Solanaceae (nightshade) family
Also known as
tobacco weed, flannel-leaf, kerosene plant, Solanum auriculatum
Where is it originally from?
What does it look like?
Spreading, capsicum-smelling shrub or small tree to 10 m tall with all parts covered in dusty hairs, and whitish, branching, soft-woody stems. Velvety, oval, grey green leaves (10-35 x 3-15 cm) are whitish underneath with prominent 'ears' (25mm) at base which clasp the stem. Dense clusters of mauve to purple flowers (15-20 mm diameter) with yellow anthers appear from January to December, followed by clusters of round berries (1 cm diameter) that ripen from hard green to soft, dull yellow.
Are there any similar species?
White-edged nightshade (Solanum marginatum), has spiny leaves and stems. Datura or angels trumpet (Brugmansia species) have similar leaves but giant hanging white (occasionally mauve, red, orange) flowers with a sweet scent.
Why is it weedy?
Grows and matures rapidly, forming dense tall stands and producing many well-dispersed seeds most of year. Allelopathic (produces toxins that poison the soil), inhibits regeneration. Tolerates wet to dry conditions, salt, all well-drained soils, hot to cool temperatures, semi-shade, damage and grazing.
How does it spread?
Birds, especially native pigeon, spread the seeds. Common seed sources are gullies, roadsides, neglected farms, orchards, plantation forests, waste land, and shelter belts.
What damage does it do?
Forms dense, often pure stands. Inhibits or prevents establishment of native plant seedlings, and slows regeneration rate of native forests.
Which habitats is it likely to invade?
Heavily disturbed forest and light gaps, shrublands, coastal and estuarine margins, inshore islands, consolidated sand dunes, wetlands, some tussocklands, and places epiphytes would usually be found, especially in well-drained low-frost areas.
What can I do to get rid of it?
1. Pull up all small plants (easiest in winter). Leave on site to rot down.

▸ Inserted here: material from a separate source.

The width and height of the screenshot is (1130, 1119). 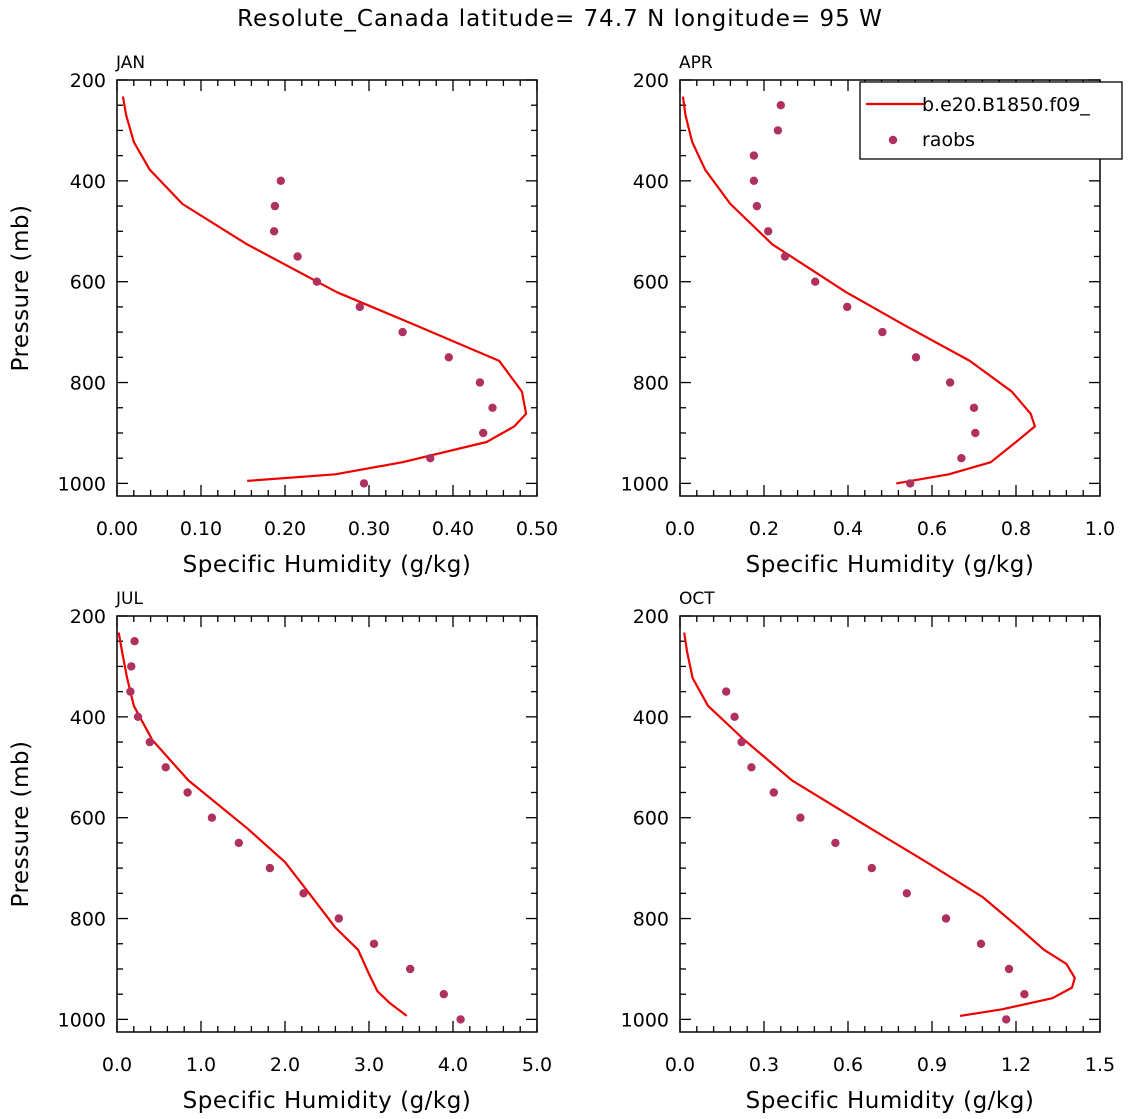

2. Cut and squirt (all year round): make cuts at regular intervals around the trunk, apply undiluted a product containing 100g picloram+300g triclopyr/L (1.5ml per cut).
3. Cut and paint stumps (all year round): a product containing 100g picloram+300g triclopyr/L or triclopyr 600 EC (100ml/L) or picloram gel.
4. Frilling (all year round): a product containing 100g picloram+300g triclopyr/L (100ml /L) or triclopyr 600 g/L (100ml/L) or triclpyr 120g/L (200ml/L).
5. Injection method: use either 10 mm wide holes drilled at 45 degree angle down into trunk 50 mm deep spaced at 50 mm around trunk, or a series of 80 mm wide blazes cut to a depth of 15-20 mm, spaced at 20-40 mm. Fill each with picloram gel.
6. Spray: a product containing 100g picloram+300g triclopyr/L (25ml/10L) or triclopyr 600 EC (60ml/10L) or triclopyr 300 EC (12ml/L).
What can I do to stop it coming back?
Cut stems resprout quickly. Reseeds profusely in bared sites within 1-2 years. Rarely invades intact habitats. Maintain shade by planting dense cover. Usually short-lived seed, follow up three years. Maintain rolling front of control. Exclude livestock, maintain vertebrate pest control.